The long-awaited conclusion to Sabaa Tahir’s An Ember in the Ashes series has finally arrived. The fourth and final book, A Sky Beyond the Storm, is an electric, tightly plotted masterpiece of a finale. From the moment I picked it up, I could not put it down until I finished it at three in the morning.
I have followed Tahir’s An Ember in the Ashes series almost since the first book was published in 2015. The story follows Laia of Serra, a Scholar living under the cruel fist of the Empire. Her brother has been imprisoned for unlawfully learning to make Martial weapons. Her fight to get him back transforms into a fight for her people. Along the way, she meets Elias Veturius, a boy who has been honed into the Empire’s most deadly of weapons — a Mask. Though trained to be a killer, he fights to keep his heart and soul free of their black influence. Meanwhile, Helene Aquilla, a fellow Mask like Elias, strives only to do her duty to the Empire and her people — whatever the cost. These three characters form the heart of Tahir’s series, and it is through them that her capabilities as a writer truly shine. With crystal clear prose, a willingness to take risks and deft characterization, Tahir brings her characters and story to life in a way that I can only envy. Throughout her series, I have never known exactly what was going to happen next, yet every part of the endgame feels natural and logical, rooted in the characters’ choices, mistakes and victories.
Despite the trials and tribulations they face, Tahir’s characters never lose sight of hope. Having re-read and finished this series over finals week, against the backdrop of this whole semester, the An Ember in the Ashes was exactly what I needed to be reading. These books kick you in the teeth, rip your heart out and stomp on it, but in the best possible way. Despite the horrors that come their way and the seeming impossibility of the stakes, Laia, Elias and Helene find a way to keep going — to remain strong, to love, hope and live against everything their world throws at them. Their choices to do what is right and keep fighting sustain them throughout the series. Though others in their world have become corrupted and beaten down, they manage to survive and hold onto the light.

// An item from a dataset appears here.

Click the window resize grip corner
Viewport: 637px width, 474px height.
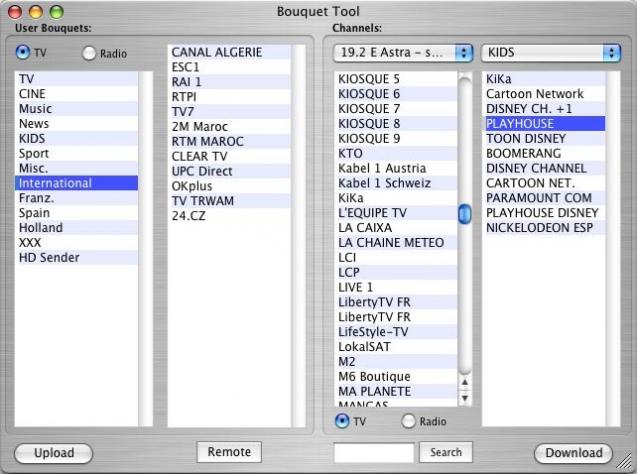pos(624,461)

Though harsh, Tahir’s world is beautifully constructed. Dominated by the Martial Empire, life as a Scholar is not easy for Laia. Her people are treated as inferior, irrelevant, forbidden to learn how to read or write and often used as slaves by the Empire. The Tribespeople, with whom Elias spent the first six years of his life before he was taken to Blackcliff to train as a Mask, sustain an uneasy truce with the Martials, certain that their way of life will be taken from them one day as well. Unlike the Martials, who emphasize strength and loyalty above all else, and the Scholars, who prized learning and knowledge, the Tribespeople emphasize the bonds of family and friends. Their most respected leaders are the Kehannis, or storytellers of the Tribes, who spin stories into a captivating kind of magic. Real magic weaves through Tahir’s series as well — fantastical beings such as the Jinn, efrits, wraiths and wights are as real as Laia, Elias and Helene are. Tahir strikes a perfect balance between the fantastic and the realistic, gritty nature of the rest of the novels.
A Sky Beyond the Storm is the perfect conclusion to this series, finishing the characters’ arc in a satisfying, though not always happy, manner. In some ways, I cannot believe that the series is really over, but it is definitely one that I will return to again and again. If you haven’t checked it out already, I definitely recommend it.